* _Provided text_
○ ○ ○ ○
Campgrounds are safe places to bike, and a bike makes every trip away from the campsite—to take a shower, or fetch kindling—quicker and more fun. I usually go for longer bike rides, to familiarize with the area as I always like to explore.
Don’t forget coins
Showers, laundry, and other campground amenities require coins, so stockpile ’em in the weeks before you leave home.
Camping for a week in the Rockies
Several years ago we explored the Rocky Mountains, the frozen tundra and all the way into the prairies. It was truly the trip of a Lifetime! This blog describes a one week trip to the Canadian Rockies, including Canmore, Banff, Yoho National Park (B.C.), Lake Louise, Jasper, Mt. Robson provincial park (B.C). We show exactly what to do in this timeframe, where to stay, how much it will cost, and how to save money. If you are planning on spending one week in this area, this is for you.
Note: Remember to fill up your gas tank in Canmore, it is cheaper and will give you enough gas to reach Jasper, with lots left..
○ ○ ○ ○
* _Information shown_
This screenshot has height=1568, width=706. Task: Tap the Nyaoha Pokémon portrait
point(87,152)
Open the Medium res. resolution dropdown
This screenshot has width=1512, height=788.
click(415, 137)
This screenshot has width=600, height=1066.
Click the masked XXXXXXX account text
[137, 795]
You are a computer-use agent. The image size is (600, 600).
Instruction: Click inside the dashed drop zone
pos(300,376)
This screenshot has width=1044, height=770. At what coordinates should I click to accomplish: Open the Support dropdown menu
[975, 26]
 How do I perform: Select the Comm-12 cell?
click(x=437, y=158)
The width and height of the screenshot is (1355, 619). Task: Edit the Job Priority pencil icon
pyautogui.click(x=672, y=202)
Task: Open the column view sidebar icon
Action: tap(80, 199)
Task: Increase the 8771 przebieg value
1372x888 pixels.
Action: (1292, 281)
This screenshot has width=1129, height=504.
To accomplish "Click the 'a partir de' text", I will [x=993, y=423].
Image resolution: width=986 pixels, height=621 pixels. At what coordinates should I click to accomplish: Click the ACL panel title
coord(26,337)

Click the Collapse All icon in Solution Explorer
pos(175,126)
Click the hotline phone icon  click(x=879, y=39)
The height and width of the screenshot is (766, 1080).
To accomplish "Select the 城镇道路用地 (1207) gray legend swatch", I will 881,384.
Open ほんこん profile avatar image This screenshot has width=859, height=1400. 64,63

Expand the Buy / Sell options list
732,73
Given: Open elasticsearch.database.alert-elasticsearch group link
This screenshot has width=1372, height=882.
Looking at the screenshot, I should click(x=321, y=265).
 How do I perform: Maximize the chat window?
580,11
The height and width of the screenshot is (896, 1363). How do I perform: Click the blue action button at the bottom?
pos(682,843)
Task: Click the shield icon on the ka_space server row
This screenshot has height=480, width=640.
○ ○ ○ ○
* _Required task 1_
Return the lines of the listing above exactly, starting with the line that contains "How do I perform: Select the Comm-12 cell?" and going on through the line that contains "Action: tap(80, 199)".
* _Required task 2_
Resume the camping text about the Canadian Rockies trip, picking up after its last sentence.

* _Written answer 1_
 How do I perform: Select the Comm-12 cell?
click(x=437, y=158)
The width and height of the screenshot is (1355, 619). Task: Edit the Job Priority pencil icon
pyautogui.click(x=672, y=202)
Task: Open the column view sidebar icon
Action: tap(80, 199)

* _Written answer 2_
This is a campsite at the David Thompson Resort (about 45 kilometers west of Nordegg on the David Thompson Highway). It’s a place for fun rather than function. The campground store sells liquor and fireworks. You do the math. There is a chapel on site so you can beg forgiveness for whatever you have done in the campground the previous evening.
The position of the picnic table in the picture is not the result of lens distortion in my camera. The table is actually tilted at an extreme angle. The whole campground is on the side of a hill. There are no flat spots for a tent. Although the David Thompson Resort advertises that they accept tents, all the campsites are gravel RV pads. For $24 and cold showers that cost another $1 you are better off in a government campsite with no showers and an icy, glacier-fed stream, even if it’s cold out (and on this day it was +1 degree with rain mixed with snow). The campground restaurant was nice for breakfast.
This place is 122 km north of Lake Louise and/or 108 km south of Jasper. The road goes up through Sunwapta pass. There are actually a few stops along the way, with great views. The weather was not the best for us.
A must stop for sure. You can drive nearly all the way there on the left side of the road, or you can go to Visitor centre and go on a bus that actually goes on top of the ice. We did not take the bus, but chose to walk. Again, you are quite high here, so you will get out of breath, it is not for the not too fit. Also, it is quite cold and windy. Temperature was around 8C, with hard bone chilling wind.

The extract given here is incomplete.